环状病毒具有双层蛋白衣壳,但外壳模糊不清,只可见一些短粗的突出物。每个核衣壳呈二十面体对称排列,核心含有32个环状子粒。核酸为10个dsRNA片段,可编码7种结构多肽(Vp1-7)和3种非结构多肽(NS1-3)。这是环状病毒属大多数病毒的特征性结构[4]。但科麦罗沃病毒(KEM)主要核心蛋白的编码基因和结构与其它血清群病毒有所不同,KEM病毒群成员之一布若德温病毒(Broadhaven,BRD)的内衣壳蛋白由L2和S7基因编码,而相应的蛋白在BTV则由L3和S7基因编码,因此BRD衣壳的形态结构也与其它血清群表现不同。在环状病毒属的一些血清群中存在超微结构的区别,这已通过低温电镜的研究得到肯定[5]。对BTV的超微结构已应用免疫电镜、负反差电镜(NCEM)和低温电镜进行了深入研究。
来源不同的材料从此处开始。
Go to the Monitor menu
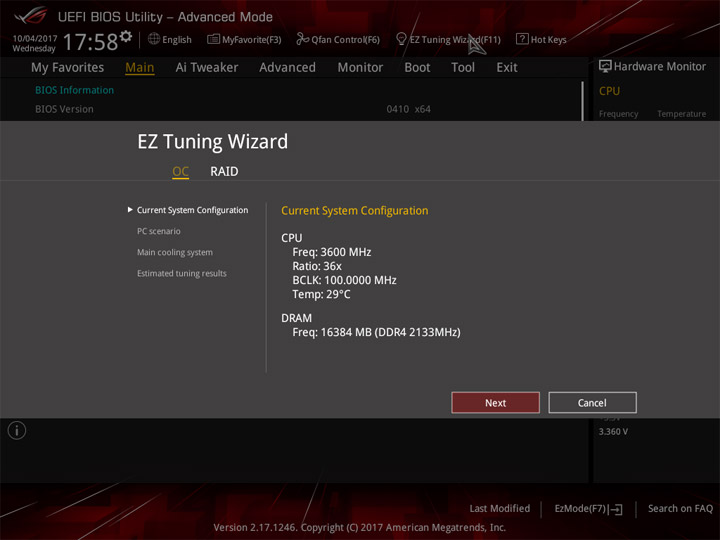Viewport: 720px width, 540px height. [360, 68]
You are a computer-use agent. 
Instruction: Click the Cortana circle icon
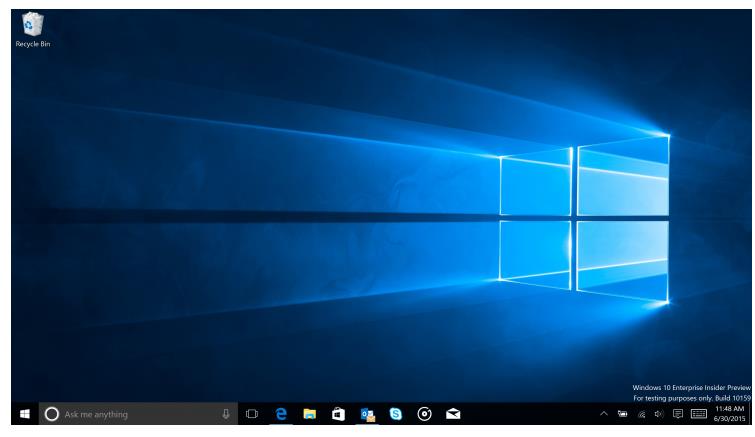52,413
BTV由核心和衣壳组成,其毒粒直径在NCEM为68nm,在低温电镜为86nm。表面上的三角形样数(T)为13。组成内壳的VP3蛋白呈盘状结构,构成二十面体结构板块。在VP3二聚体形成的亚核心上是VP7构成的“环”或壳粒,后者是由260个VP7三聚体(780个VP7单分子)构成的三角形纤突,并从内壳底部凸出了5nm,这些三角形纤突联合起来形成五邻体和六邻体。VP7三聚体的排列在内壳形成132个凹道,并分为Ⅰ、Ⅱ、Ⅲ型。Ⅰ型凹道位于二十面体五重轴的沿线上,在毒粒表面呈现大约7nm深、8nm宽的立体图象,深入到衣壳内层与Ⅱ型凹道连接并包围着五重轴,在亚核心上形成锯齿型。Ⅲ型凹道在二十面体三重轴并横越内壳深入到亚核心终止于三种次要结构蛋白(VP1、VP4、VP6)的所在处,其功能可能与代谢途径及mRNA分子出入核心有关。VP7和VP3包围着核心,核心含有三种次要结构蛋白和dsRNA。至于这些次要蛋白之间如何组合或者它们与VP7和VP3又如何组合目前还不清楚。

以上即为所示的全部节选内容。